Exercise requirements >> Nothing but the data, repeated exactly, belongs in the answer.

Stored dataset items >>
******************************
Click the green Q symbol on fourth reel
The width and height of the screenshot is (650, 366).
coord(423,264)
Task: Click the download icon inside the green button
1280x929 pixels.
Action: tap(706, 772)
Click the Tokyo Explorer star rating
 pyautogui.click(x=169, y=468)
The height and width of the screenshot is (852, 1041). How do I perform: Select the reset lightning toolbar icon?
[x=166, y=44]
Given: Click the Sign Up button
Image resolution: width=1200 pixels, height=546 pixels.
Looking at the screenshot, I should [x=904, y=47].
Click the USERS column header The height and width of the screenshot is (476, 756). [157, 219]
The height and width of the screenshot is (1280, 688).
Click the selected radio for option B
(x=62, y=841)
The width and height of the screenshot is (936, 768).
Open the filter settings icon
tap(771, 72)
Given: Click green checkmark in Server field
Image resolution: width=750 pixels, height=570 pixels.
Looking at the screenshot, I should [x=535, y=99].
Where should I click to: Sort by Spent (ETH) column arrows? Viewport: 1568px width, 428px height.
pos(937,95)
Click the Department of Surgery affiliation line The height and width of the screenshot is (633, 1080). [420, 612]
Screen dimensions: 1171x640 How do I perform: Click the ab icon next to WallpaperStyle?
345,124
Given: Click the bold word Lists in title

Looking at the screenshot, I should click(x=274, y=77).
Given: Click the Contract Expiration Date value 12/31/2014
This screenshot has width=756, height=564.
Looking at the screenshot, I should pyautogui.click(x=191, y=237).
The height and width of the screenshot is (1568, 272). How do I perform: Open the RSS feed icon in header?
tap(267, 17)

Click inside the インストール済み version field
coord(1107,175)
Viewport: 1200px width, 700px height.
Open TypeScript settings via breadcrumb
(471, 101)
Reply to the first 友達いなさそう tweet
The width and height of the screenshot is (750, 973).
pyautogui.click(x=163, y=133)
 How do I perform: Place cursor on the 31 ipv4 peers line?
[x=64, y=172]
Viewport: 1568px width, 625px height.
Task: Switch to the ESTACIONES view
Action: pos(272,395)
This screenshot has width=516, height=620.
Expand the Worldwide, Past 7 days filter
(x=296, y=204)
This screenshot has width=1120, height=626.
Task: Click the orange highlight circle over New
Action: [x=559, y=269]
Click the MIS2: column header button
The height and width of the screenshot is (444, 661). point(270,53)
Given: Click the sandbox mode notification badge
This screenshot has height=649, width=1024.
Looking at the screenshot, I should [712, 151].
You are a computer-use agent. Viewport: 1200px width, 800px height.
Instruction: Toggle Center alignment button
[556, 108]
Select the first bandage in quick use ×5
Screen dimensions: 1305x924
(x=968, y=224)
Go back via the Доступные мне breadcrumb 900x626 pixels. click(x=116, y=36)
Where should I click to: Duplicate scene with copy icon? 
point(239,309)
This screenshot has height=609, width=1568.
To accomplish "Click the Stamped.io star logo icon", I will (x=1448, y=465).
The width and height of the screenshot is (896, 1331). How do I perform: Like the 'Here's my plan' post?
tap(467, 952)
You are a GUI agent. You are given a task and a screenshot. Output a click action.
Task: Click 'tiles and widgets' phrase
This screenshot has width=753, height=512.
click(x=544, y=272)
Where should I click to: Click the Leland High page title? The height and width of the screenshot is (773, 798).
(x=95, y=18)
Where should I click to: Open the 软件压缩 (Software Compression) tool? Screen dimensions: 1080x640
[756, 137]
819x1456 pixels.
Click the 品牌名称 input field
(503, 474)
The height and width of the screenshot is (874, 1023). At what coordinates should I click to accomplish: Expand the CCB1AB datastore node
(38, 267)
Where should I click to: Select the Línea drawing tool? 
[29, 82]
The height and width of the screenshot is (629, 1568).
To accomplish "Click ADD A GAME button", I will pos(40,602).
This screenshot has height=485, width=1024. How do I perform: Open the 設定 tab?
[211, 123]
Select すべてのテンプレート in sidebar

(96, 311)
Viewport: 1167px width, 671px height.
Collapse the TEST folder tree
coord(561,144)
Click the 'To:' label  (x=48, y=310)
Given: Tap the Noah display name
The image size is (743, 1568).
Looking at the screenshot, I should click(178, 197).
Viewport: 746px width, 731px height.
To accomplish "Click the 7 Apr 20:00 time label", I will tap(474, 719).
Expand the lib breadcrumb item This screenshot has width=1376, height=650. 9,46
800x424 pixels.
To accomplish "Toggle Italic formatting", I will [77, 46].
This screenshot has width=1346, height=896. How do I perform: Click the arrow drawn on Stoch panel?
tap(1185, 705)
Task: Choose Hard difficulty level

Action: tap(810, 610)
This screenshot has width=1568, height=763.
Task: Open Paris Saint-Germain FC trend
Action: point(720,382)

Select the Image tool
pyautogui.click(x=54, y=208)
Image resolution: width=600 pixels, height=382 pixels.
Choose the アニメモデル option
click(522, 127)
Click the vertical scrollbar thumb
******************************
Response to this exercise >>
Click the green Q symbol on fourth reel
The width and height of the screenshot is (650, 366).
coord(423,264)
Task: Click the download icon inside the green button
1280x929 pixels.
Action: tap(706, 772)
Click the Tokyo Explorer star rating
 pyautogui.click(x=169, y=468)
The height and width of the screenshot is (852, 1041). How do I perform: Select the reset lightning toolbar icon?
[x=166, y=44]
Given: Click the Sign Up button
Image resolution: width=1200 pixels, height=546 pixels.
Looking at the screenshot, I should [x=904, y=47].
Click the USERS column header The height and width of the screenshot is (476, 756). [157, 219]
The height and width of the screenshot is (1280, 688).
Click the selected radio for option B
(x=62, y=841)
The width and height of the screenshot is (936, 768).
Open the filter settings icon
tap(771, 72)
Given: Click green checkmark in Server field
Image resolution: width=750 pixels, height=570 pixels.
Looking at the screenshot, I should [x=535, y=99].
Where should I click to: Sort by Spent (ETH) column arrows? Viewport: 1568px width, 428px height.
pos(937,95)
Click the Department of Surgery affiliation line The height and width of the screenshot is (633, 1080). [420, 612]
Screen dimensions: 1171x640 How do I perform: Click the ab icon next to WallpaperStyle?
345,124
Given: Click the bold word Lists in title

Looking at the screenshot, I should click(x=274, y=77).
Given: Click the Contract Expiration Date value 12/31/2014
This screenshot has width=756, height=564.
Looking at the screenshot, I should pyautogui.click(x=191, y=237).
The height and width of the screenshot is (1568, 272). How do I perform: Open the RSS feed icon in header?
tap(267, 17)

Click inside the インストール済み version field
coord(1107,175)
Viewport: 1200px width, 700px height.
Open TypeScript settings via breadcrumb
(471, 101)
Reply to the first 友達いなさそう tweet
The width and height of the screenshot is (750, 973).
pyautogui.click(x=163, y=133)
 How do I perform: Place cursor on the 31 ipv4 peers line?
[x=64, y=172]
Viewport: 1568px width, 625px height.
Task: Switch to the ESTACIONES view
Action: pos(272,395)
This screenshot has width=516, height=620.
Expand the Worldwide, Past 7 days filter
(x=296, y=204)
This screenshot has width=1120, height=626.
Task: Click the orange highlight circle over New
Action: [x=559, y=269]
Click the MIS2: column header button
The height and width of the screenshot is (444, 661). point(270,53)
Given: Click the sandbox mode notification badge
This screenshot has height=649, width=1024.
Looking at the screenshot, I should [712, 151].
You are a computer-use agent. Viewport: 1200px width, 800px height.
Instruction: Toggle Center alignment button
[556, 108]
Select the first bandage in quick use ×5
Screen dimensions: 1305x924
(x=968, y=224)
Go back via the Доступные мне breadcrumb 900x626 pixels. click(x=116, y=36)
Where should I click to: Duplicate scene with copy icon? 
point(239,309)
This screenshot has height=609, width=1568.
To accomplish "Click the Stamped.io star logo icon", I will (x=1448, y=465).
The width and height of the screenshot is (896, 1331). How do I perform: Like the 'Here's my plan' post?
tap(467, 952)
You are a GUI agent. You are given a task and a screenshot. Output a click action.
Task: Click 'tiles and widgets' phrase
This screenshot has width=753, height=512.
click(x=544, y=272)
Where should I click to: Click the Leland High page title? The height and width of the screenshot is (773, 798).
(x=95, y=18)
Where should I click to: Open the 软件压缩 (Software Compression) tool? Screen dimensions: 1080x640
[756, 137]
819x1456 pixels.
Click the 品牌名称 input field
(503, 474)
The height and width of the screenshot is (874, 1023). At what coordinates should I click to accomplish: Expand the CCB1AB datastore node
(38, 267)
Where should I click to: Select the Línea drawing tool? 
[29, 82]
The height and width of the screenshot is (629, 1568).
To accomplish "Click ADD A GAME button", I will pos(40,602).
This screenshot has height=485, width=1024. How do I perform: Open the 設定 tab?
[211, 123]
Select すべてのテンプレート in sidebar

(96, 311)
Viewport: 1167px width, 671px height.
Collapse the TEST folder tree
coord(561,144)
Click the 'To:' label  (x=48, y=310)
Given: Tap the Noah display name
The image size is (743, 1568).
Looking at the screenshot, I should click(178, 197).
Viewport: 746px width, 731px height.
To accomplish "Click the 7 Apr 20:00 time label", I will tap(474, 719).
Expand the lib breadcrumb item This screenshot has width=1376, height=650. 9,46
800x424 pixels.
To accomplish "Toggle Italic formatting", I will [77, 46].
This screenshot has width=1346, height=896. How do I perform: Click the arrow drawn on Stoch panel?
tap(1185, 705)
Task: Choose Hard difficulty level

Action: tap(810, 610)
This screenshot has width=1568, height=763.
Task: Open Paris Saint-Germain FC trend
Action: point(720,382)

Select the Image tool
pyautogui.click(x=54, y=208)
Image resolution: width=600 pixels, height=382 pixels.
Choose the アニメモデル option
click(522, 127)
Click the vertical scrollbar thumb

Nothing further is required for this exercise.